Robin Olsen PortraitSocial media definitely gives me a wealth of subject matter! Consider this quotation:

Joy is the infallible proof of the presence of God.  ~~Madeline L’Engle

When that quote showed up on my Twitter feed a few years ago, I vacillated between laughing, crying and throwing up. I have fond childhood memories of Madeline L’Engle’s book, A Wrinkle In Time, but I rather wish she’d confined her writing to children’s fiction and left theology alone. That quote sounds pretty and poetic, admittedly, but it positively oozes with the sloppy theology that permeates today’s visible church.

L’Engle elevates the subjective emotion of joy as “infallible proof” that God is present. This “reasoning” reminds me of so many professing Christians who validate things like the Gay Christian Movement because they interpret the enthusiasm among “gay Christians” as an indication that He sanctions their misinterpretation of Scripture.

But truth must never be at the mercy of fleeting experience. People often feel great joy in the midst of extremely sinful behavior. Yet God, being holy, neither will nor can grace sinful  behavior with His presence. The joy at a college drinking party may, in some instances (such as celebrating the end of finals), be quite genuine, but any true presence of the Lord would bring the revelers to repentance in short order. Indeed, His presence brought the prophet Isaiah to humility.

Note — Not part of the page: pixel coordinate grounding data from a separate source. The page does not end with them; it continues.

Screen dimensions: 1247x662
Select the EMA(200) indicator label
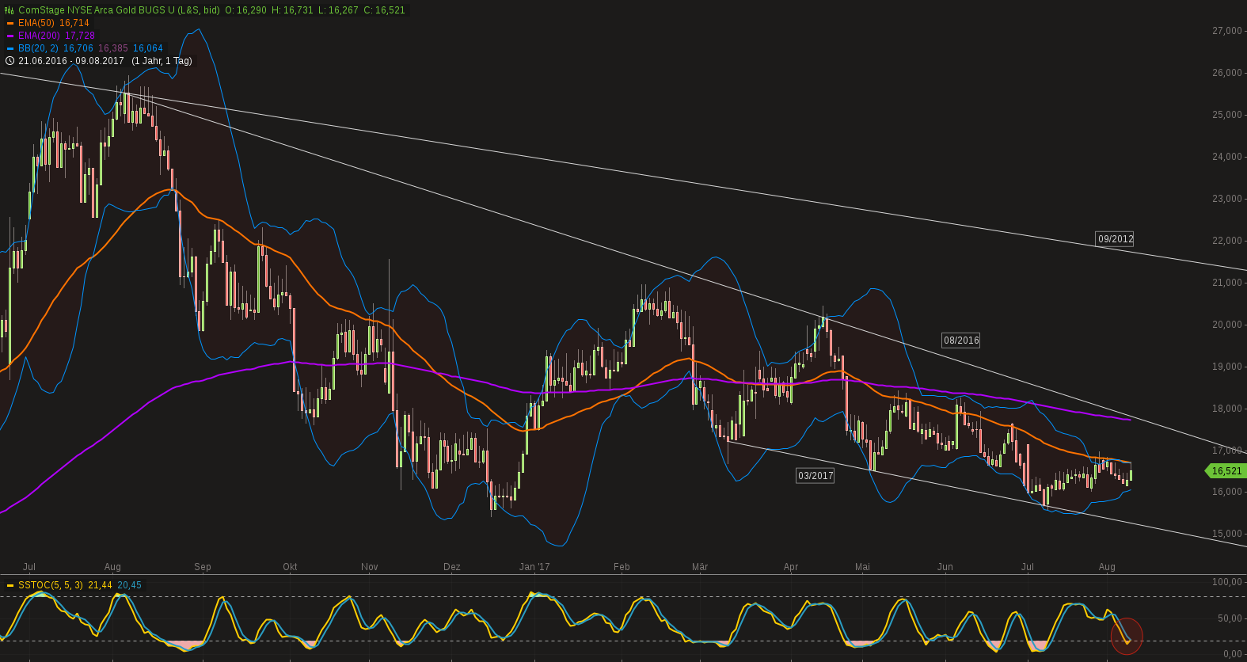(39, 36)
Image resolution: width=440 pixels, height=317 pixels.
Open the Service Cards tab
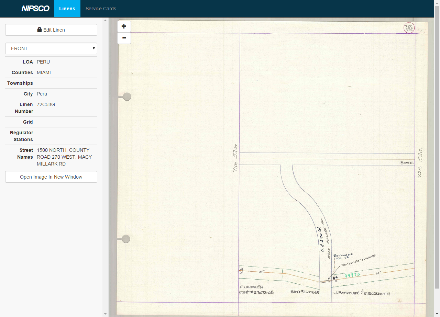coord(101,9)
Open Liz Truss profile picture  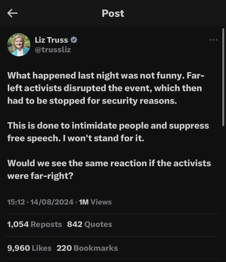click(19, 45)
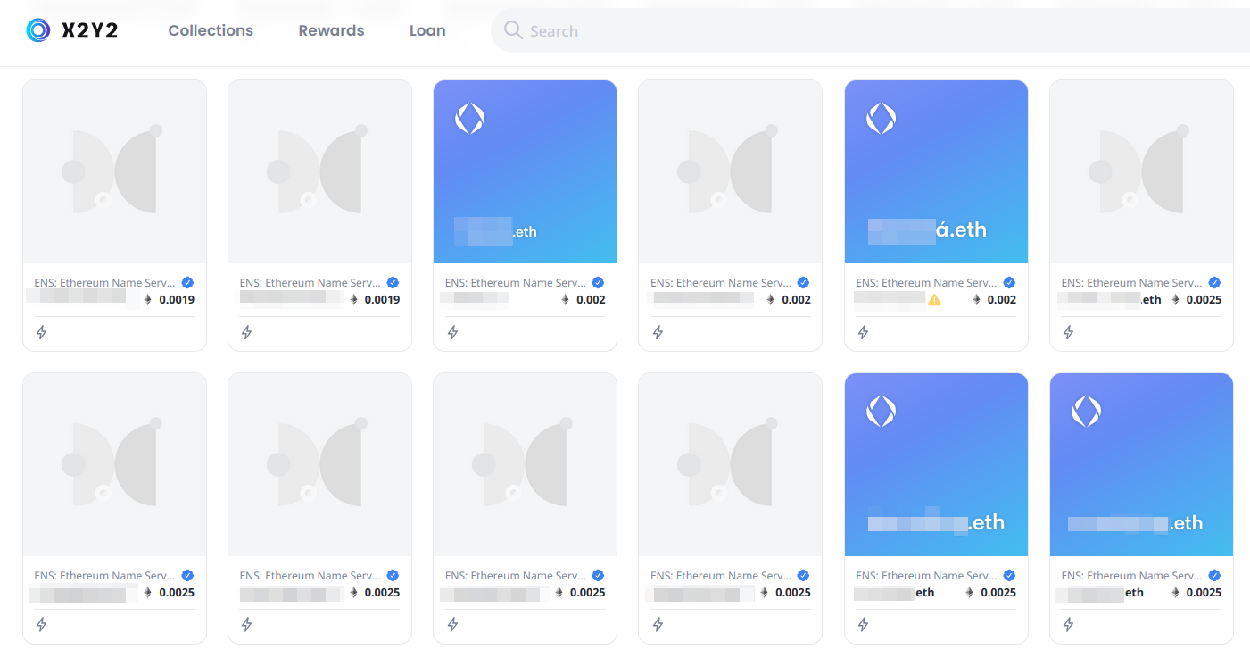1250x658 pixels.
Task: Open the Collections menu
Action: (211, 30)
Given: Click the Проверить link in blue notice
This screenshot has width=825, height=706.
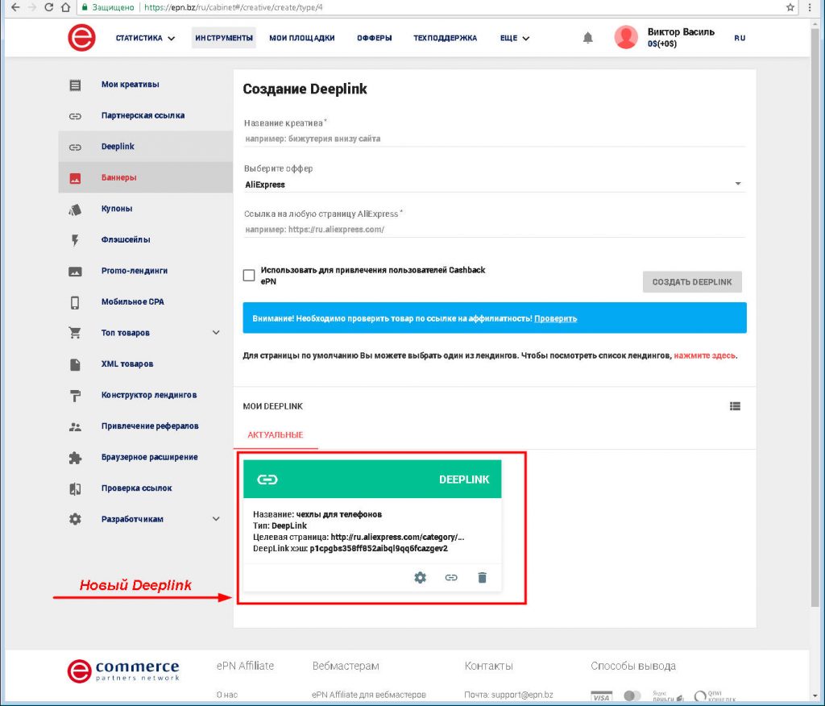Looking at the screenshot, I should coord(555,318).
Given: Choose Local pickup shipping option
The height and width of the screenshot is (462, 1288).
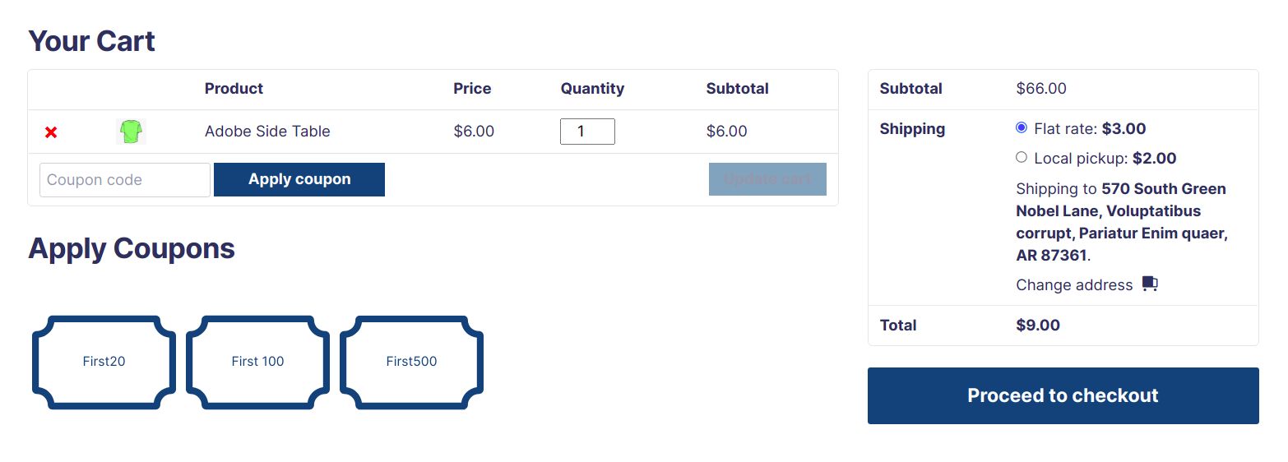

In the year that King Uzziah died I saw the Lord sitting upon a throne, high and lifted up; and the train of his robe filled the temple. Above him stood the seraphim. Each had six wings: with two he covered his face, and with two he covered his feet, and with two he flew. And one called to another and said:

“Holy, holy, holy is the Lord of hosts;
the whole earth is full of his glory!”
And the foundations of the thresholds shook at the voice of him who called, and the house was filled with smoke. And I said: “Woe is me! For I am lost; for I am a man of unclean lips, and I dwell in the midst of a people of unclean lips; for my eyes have seen the King, the Lord of hosts!” ~~Isaiah 6:1-5 (ESV)
 
Throughout the Bible, actually, God’s presence frequently evoked fear and trembling as people saw the contrast between their sinfulness and His holiness. Sometimes, joy followed. And we definitely will have joy in heaven, where those of us who are born again through His Spirit will be in His presence forever. But humility and repentance serve as much more reliable indicators of His presence for now.
 
Hopefully Madeline L’Engle ironed out her theology before she died.